Vários tipos de família são descritos em Da meia-noite às seis: a dos pais de Rui Vieira e de Susana Ribeiro de Andrade, famílias tradicionais, cativadas por hábitos e preconceitos, deglutidas por uma rotina que as encerra num pequeno círculo conservador, criticando e desprezando os novos costumes; a família clássica das quintas do Norte, dos solares do Douro, ricas mas vinculadas ao mérito do trabalho, compreensivas para com as liberdades dos mais novos, como a de Miguel Noronha, que, com o pai ausente e uma mãe aérea, pouco ligando ao filho, encontra na avó materna o esteio ético e comportamental por que encara o mundo; a nova família, homossexual, esboçada entre Rui Vieira e Miguel Noronha, frustrada no romance devido a projetos diferentes de vida de cada um dos parceiros; finalmente, a família single, constituída por uma única pessoa, a da viúva Susana Ribeiro de Andrade. O romance abre-se a todas estas famílias, menos à primeira, a tradicional.

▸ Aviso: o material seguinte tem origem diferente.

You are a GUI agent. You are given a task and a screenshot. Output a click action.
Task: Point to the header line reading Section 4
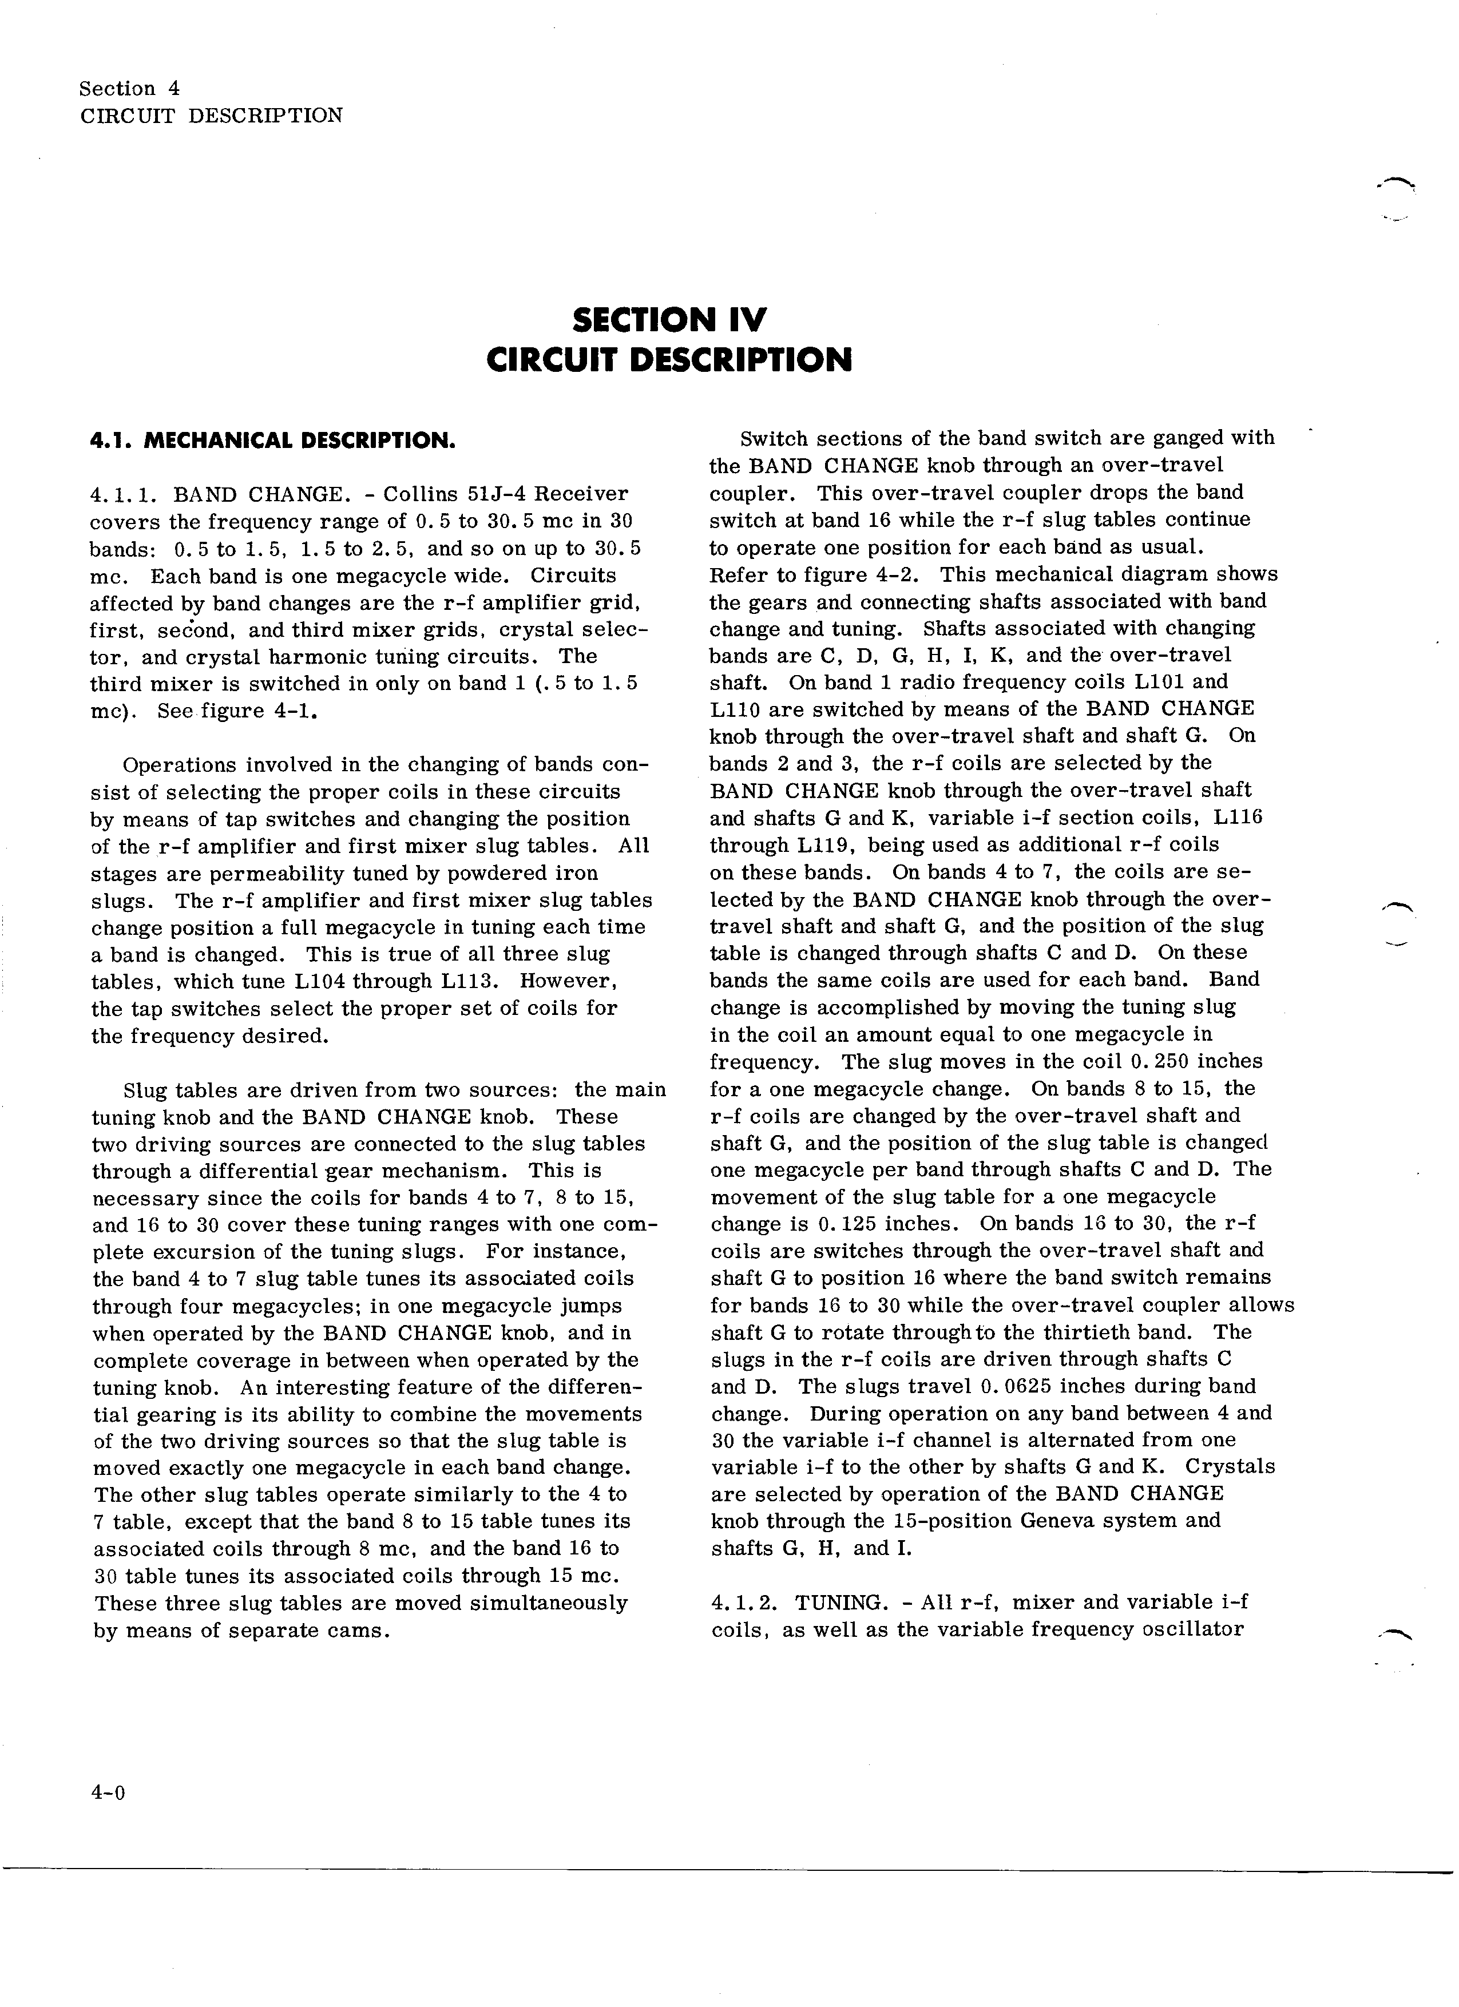click(129, 89)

Dois bons romances de Patrícia Reis, romances reflexivos e interrogativos, que obrigam o leitor a problematizar as suas certezas, abrindo-se a outras realidades e perspetivas, nestes casos a da adoção e a da homossexualidade.
A família e a pandemia
Desde Morder-te o Coração (2007) e No Silêncio de Deus (2008), com 'reforço' em Contracorpo (2013), Patrícia Reis tem-se singularizado no panorama do romance português contemporâneo por uma espacial atenção ao polémico e complexíssimo tema da família. Nos seus dois últimos romances, que ora recenseamos, As Crianças Invisíveis, de 2019, e Da meia-noite às seis, agora a sair, a família encontra-se igualmente no centro da narração. O primeiro, pela ausência dela, ainda que intensamente desejada; o segundo, pela quebra dos seus laços, seja pela morte de um dos seus elementos por via do COVID-19, seja pela não aceitação das diferenças, levantando muros entre pais e filhos. Da leitura de ambos, o leitor conclui da decadência e esboroamento da figuração clássica desta instituição social e da necessidade de reinventar-se novas formas de família.